We would like to emphasize that the observed effects long-range interactions have on delaying the dispersal of the flock in open space seem to be model independent. To test this, we also extended the Inertial Spin Model11 by including long-range interactions in its dynamics in exactly the same way we have done here for the standard Vicsek model (see the Supplementary Note V for the details of the implementation and the results). Although the inertial spin model also consists of topological local alignment interactions, it uses very different dynamical rules than the ones we have used here. Nonetheless, by introducing long-range interactions between the particles we were able to obtain ordered states in the inertial spin model when the flock moves in open space. Interestingly, the onset of ordered motion in this model occurred at even lower values of the average long-range connectivity κ, and the reduction of the diffusion coefficient of the distance between neighboring particles was also larger than the one observed in the Vicsek-like model we analyze here.
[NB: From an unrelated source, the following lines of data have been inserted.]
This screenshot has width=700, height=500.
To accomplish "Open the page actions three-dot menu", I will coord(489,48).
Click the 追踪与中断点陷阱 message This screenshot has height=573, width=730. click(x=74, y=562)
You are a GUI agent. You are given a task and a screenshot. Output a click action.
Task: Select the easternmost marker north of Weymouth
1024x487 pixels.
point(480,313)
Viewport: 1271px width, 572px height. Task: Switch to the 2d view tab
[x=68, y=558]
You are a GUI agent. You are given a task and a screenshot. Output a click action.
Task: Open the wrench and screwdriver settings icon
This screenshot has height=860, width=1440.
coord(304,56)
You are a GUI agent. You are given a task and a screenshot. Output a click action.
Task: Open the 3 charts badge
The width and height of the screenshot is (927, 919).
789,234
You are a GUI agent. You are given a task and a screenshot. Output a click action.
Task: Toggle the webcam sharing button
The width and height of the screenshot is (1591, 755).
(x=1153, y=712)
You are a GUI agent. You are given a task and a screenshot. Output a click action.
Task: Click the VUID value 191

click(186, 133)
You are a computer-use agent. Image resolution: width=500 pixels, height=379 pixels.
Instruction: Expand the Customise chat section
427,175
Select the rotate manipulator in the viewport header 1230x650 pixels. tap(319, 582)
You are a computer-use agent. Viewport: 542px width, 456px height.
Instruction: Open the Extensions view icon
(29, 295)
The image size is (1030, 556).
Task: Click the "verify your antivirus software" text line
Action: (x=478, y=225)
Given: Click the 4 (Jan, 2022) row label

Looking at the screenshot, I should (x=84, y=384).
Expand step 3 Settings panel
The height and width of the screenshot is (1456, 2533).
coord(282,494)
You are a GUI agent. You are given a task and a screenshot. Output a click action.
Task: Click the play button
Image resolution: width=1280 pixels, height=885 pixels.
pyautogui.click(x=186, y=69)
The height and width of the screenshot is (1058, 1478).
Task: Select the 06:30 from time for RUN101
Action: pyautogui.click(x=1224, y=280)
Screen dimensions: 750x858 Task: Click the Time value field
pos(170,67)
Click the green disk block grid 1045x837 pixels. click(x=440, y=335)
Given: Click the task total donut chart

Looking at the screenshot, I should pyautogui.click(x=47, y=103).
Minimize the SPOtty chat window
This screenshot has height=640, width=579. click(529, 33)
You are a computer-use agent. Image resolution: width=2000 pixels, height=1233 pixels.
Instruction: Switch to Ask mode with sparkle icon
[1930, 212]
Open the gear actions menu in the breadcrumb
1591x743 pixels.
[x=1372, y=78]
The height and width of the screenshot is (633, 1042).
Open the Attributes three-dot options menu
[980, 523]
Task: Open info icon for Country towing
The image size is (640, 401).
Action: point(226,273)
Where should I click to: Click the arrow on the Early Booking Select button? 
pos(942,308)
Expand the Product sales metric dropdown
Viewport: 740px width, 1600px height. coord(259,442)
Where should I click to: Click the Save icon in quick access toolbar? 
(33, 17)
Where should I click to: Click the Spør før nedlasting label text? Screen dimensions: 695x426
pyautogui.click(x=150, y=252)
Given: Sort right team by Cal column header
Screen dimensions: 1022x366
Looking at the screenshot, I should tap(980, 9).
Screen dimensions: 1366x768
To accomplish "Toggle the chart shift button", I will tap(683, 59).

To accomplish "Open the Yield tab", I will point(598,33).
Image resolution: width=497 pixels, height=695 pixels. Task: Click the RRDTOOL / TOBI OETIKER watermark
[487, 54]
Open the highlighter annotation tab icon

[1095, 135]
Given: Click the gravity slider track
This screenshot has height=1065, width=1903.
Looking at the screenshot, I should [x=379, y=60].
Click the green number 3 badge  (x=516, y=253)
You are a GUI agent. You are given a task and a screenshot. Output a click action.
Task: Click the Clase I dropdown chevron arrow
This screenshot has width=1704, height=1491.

Finally, it is important to mention that long-range interactions have no place in many systems of self-propelled particles which, by their very nature, are based only on short-range interactions. This is the case for instance of the so-called soft-active matter, where self-propelled particles representing molecules interact only through short-range forces47,48. It has been shown that these molecules assemble faster and form larger aggregates than molecules without self-propulsion49,50,51. Likewise, self-propelled particles interacting through very simple local rules can give rise to structures resembling organic forms, such as dividing cells52. Self-propulsion can also speed up chemical reactions and yield interesting forms when the particles are considered as chemical reactants53,54. Therefore, long-range interactions are not always a desirable characteristic in groups of self-propelled particles. However, they can provide a useful strategy when cohesion of a large group is important.